Informed consent statement: All patients with hepatocellular carcinoma who participated in this study signed an informed consent form.
Conflict-of-interest statement: All the authors report no relevant conflicts of interest for this article.
Data sharing statement: No additional data are available.
STROBE statement: The authors have read the STROBE Statement-a checklist of items, and the manuscript was prepared and revised according to the STROBE Statement-a checklist of items.
Open-Access: This article is an open-access article that was selected by an in-house editor and fully peer-reviewed by external reviewers. It is distributed in accordance with the Creative Commons Attribution NonCommercial (CC BY-NC 4.0) license, which permits others to distribute, remix, adapt, build upon this work non-commercially, and license their derivative works on different terms, provided the original work is properly cited and the use is non-commercial. See: https://creativecommons.org/Licenses/by-nc/4.0/
Corresponding author: Ya-Wei Fan, MD, Nurse, Hepatic Surgery Center, Department of Surgery, Tongji Hospital, Tongji Medical College, Huazhong University of Science and Technology, No. 116 Zhuodaoquan South Road, Hongshan District, Wuhan 430030, Hubei Province, China. fanyaweitj2022@163.com
Received: December 21, 2022
Peer-review started: December 21, 2022
First decision: January 3, 2023
Revised: January 11, 2023
Accepted: February 15, 2023
Article in press: February 15, 2023
Published online: March 27, 2023
Abstract
BACKGROUND

Pain after transcatheter arterial chemoembolisation (TACE) can seriously affect the prognosis of patients and the insertion of additional medical resources.

AIM

To develop an early warning model for predicting pain after TACE to enable the implementation of preventive analgesic measures.

METHODS

We retrospectively collected the clinical data of 857 patients (from January 2016 to January 2020) and prospectively enrolled 368 patients (from February 2020 to October 2022; as verification cohort) with hepatocellular carcinoma (HCC) who received TACE in the Hepatic Surgery Center of Tongji Hospital. Five predictive models were established using machine learning algorithms, namely, random forest model (RFM), support vector machine model, artificial neural network model, naive Bayes model and decision tree model. The efficacy of these models in predicting postoperative pain was evaluated through receiver operating characteristic curve analysis, decision curve analysis and clinical impact curve analysis.

RESULTS

A total of 24 candidate variables were included in the predictive models using the iterative algorithms. Age, preoperative pain, number of embolised tumours, distance from the liver capsule, dosage of iodised oil and preoperative prothrombin activity were closely associated with postoperative pain. The accuracy of the predictive model was compared between the training [area under the curve (AUC) = 0.798; 95% confidence interval (CI): 0.745-0.851] and verification (AUC = 0.871; 95%CI: 0.818-0.924) cohorts, with RFM having the best predictive efficiency (training cohort: AUC = 0.869, 95%CI: 0.816-0.922; internal verification cohort: AUC = 0.871; 95%CI: 0.818-0.924).

CONCLUSION

The five predictive models based on advanced machine learning algorithms, especially RFM, can accurately predict the risk of pain after TACE in patients with HCC. RFM can be used to assess the risk of pain for facilitating preventive treatment and improving the prognosis.

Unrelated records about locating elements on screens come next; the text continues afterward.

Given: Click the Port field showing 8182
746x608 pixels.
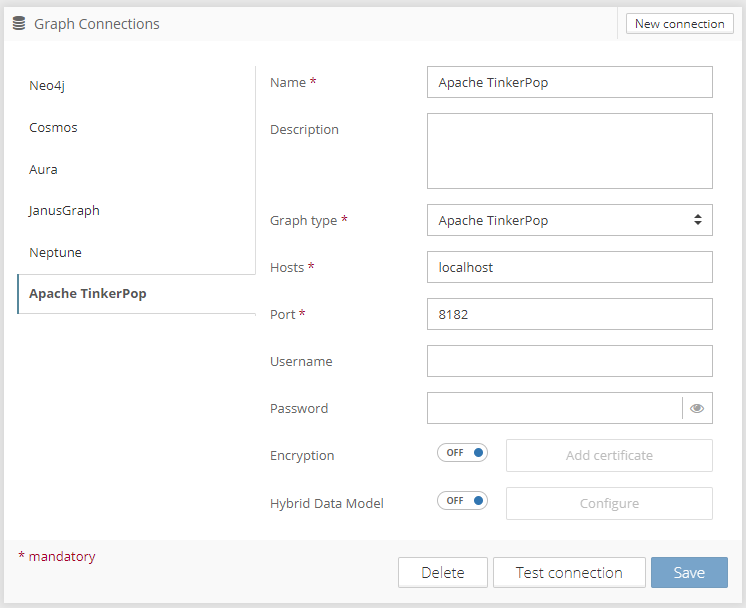Looking at the screenshot, I should click(569, 314).
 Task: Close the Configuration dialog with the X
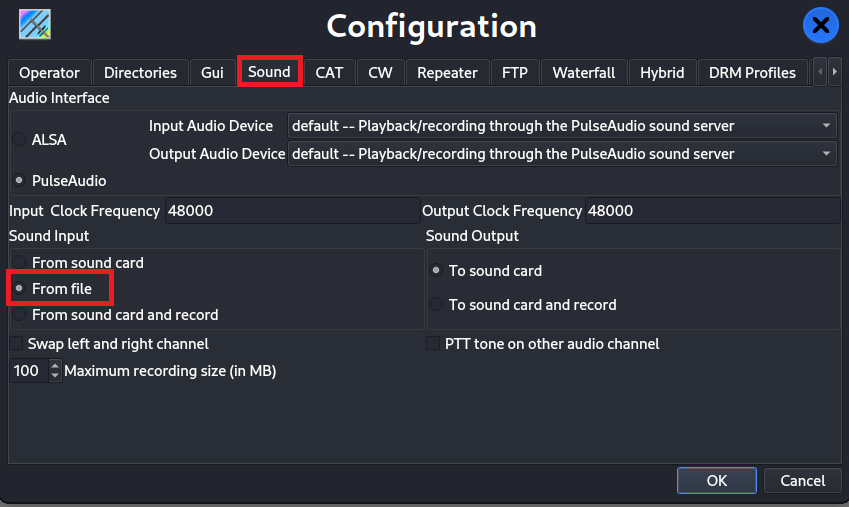(820, 25)
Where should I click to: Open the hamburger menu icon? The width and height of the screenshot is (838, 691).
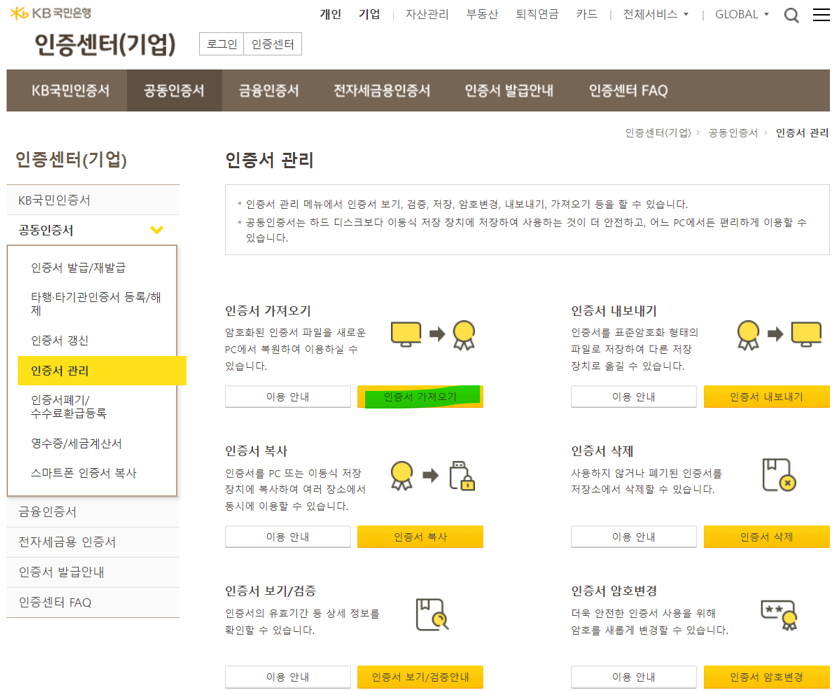(x=820, y=15)
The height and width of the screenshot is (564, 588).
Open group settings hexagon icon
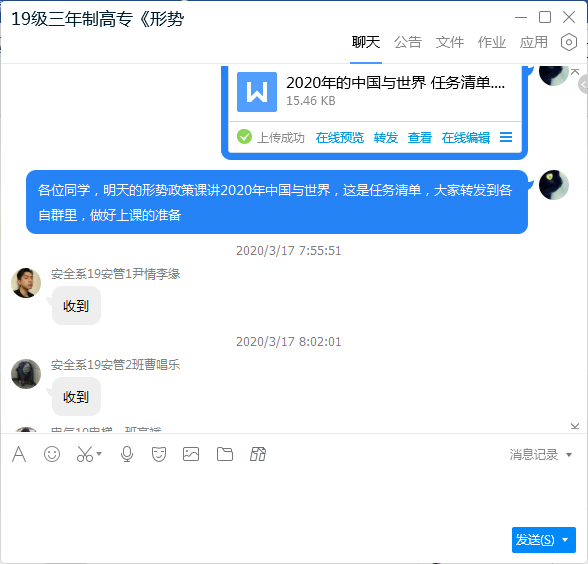[568, 42]
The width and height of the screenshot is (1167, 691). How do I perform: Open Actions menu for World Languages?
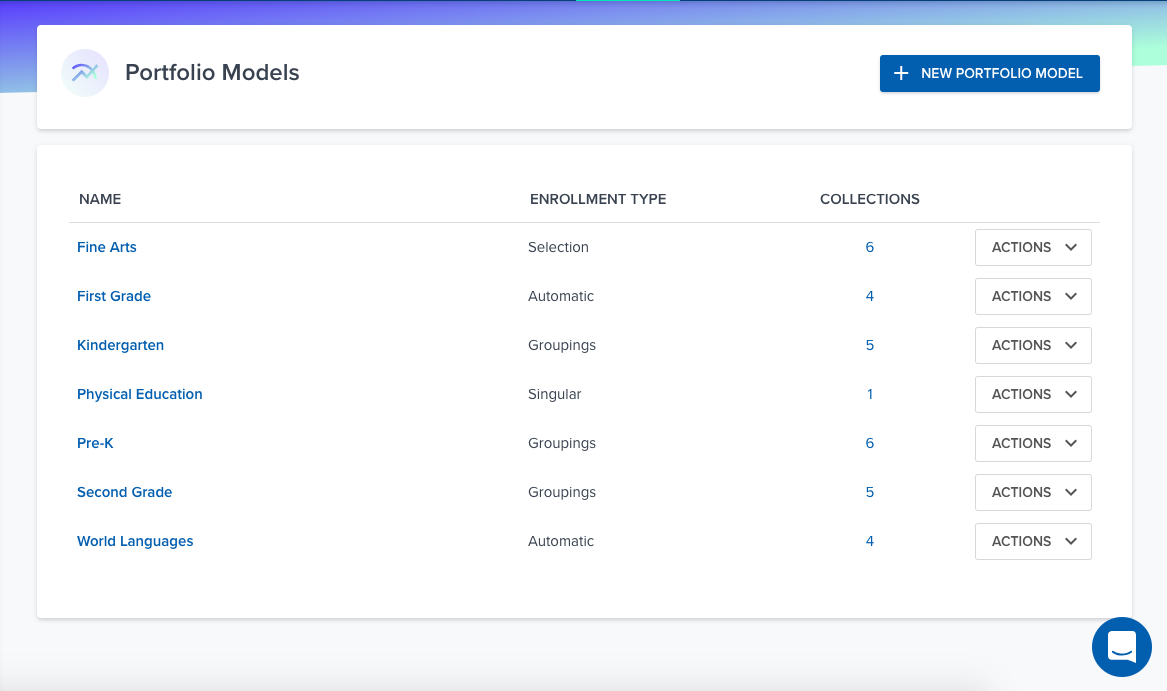point(1033,541)
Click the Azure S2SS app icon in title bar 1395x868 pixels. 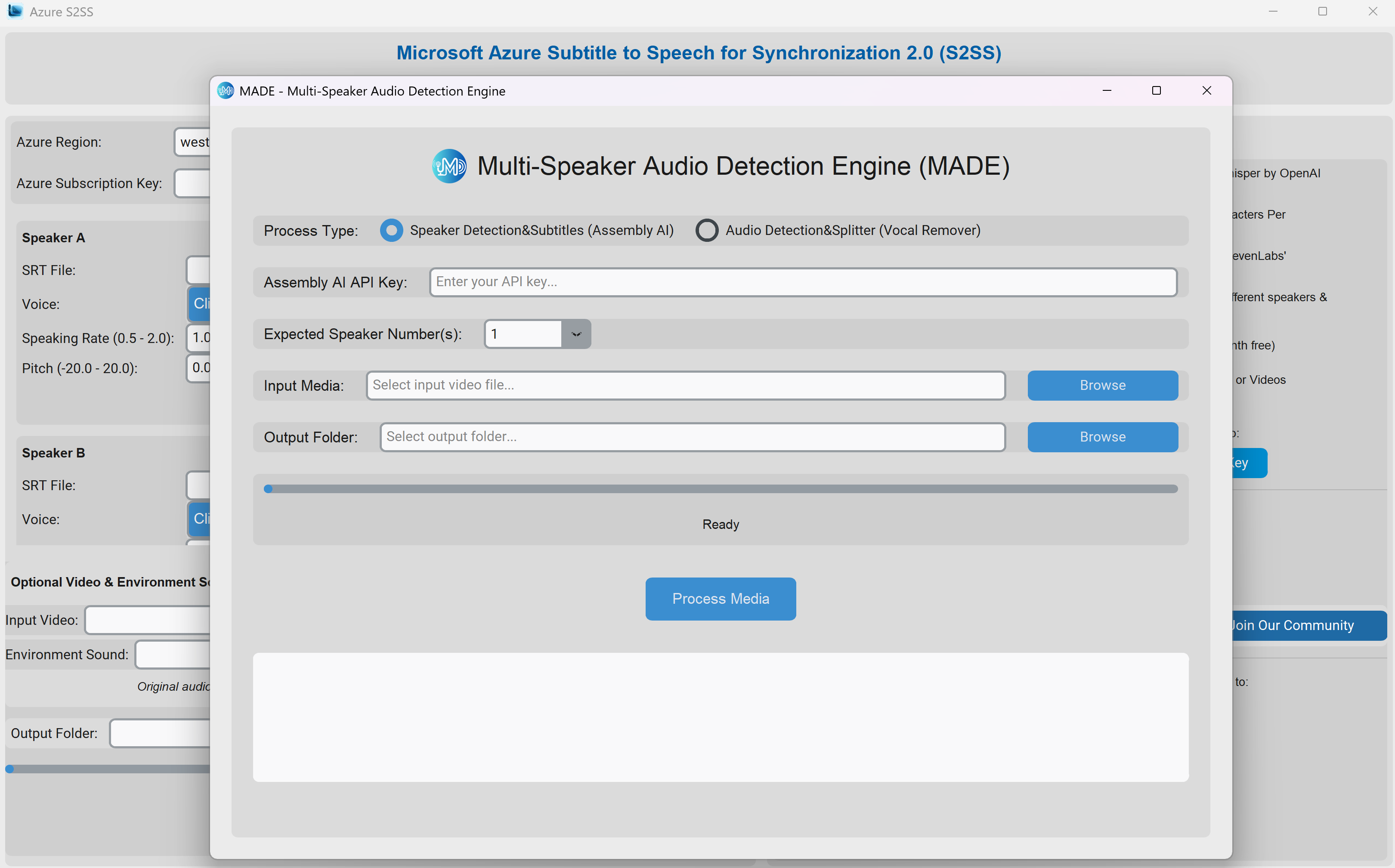pos(15,12)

Keywords: Hepatocellular carcinoma, Transcatheter arterial chemoembolization, Pain, Machine learning algorithm, Prediction

Core Tip: Machine learning-based pre-warning models can be used to predict post-transcatheter arterial chemoembolisation (TACE) pain for hierarchical management of patients at high risk of moderate and severe pain after TACE. In particular, random forest model (RFM) combined with preoperative predictors (i.e., age, preoperative pain, distance from liver capsule ≤ 2 cm, prothrombin activity, iodine oil dose and increased number of emboli) has optimal discriminating power and high predictive accuracy. Therefore, RFM can be used for early prediction of the risk of pain, which can facilitate prompt pain management after TACE and improve the prognosis of patients.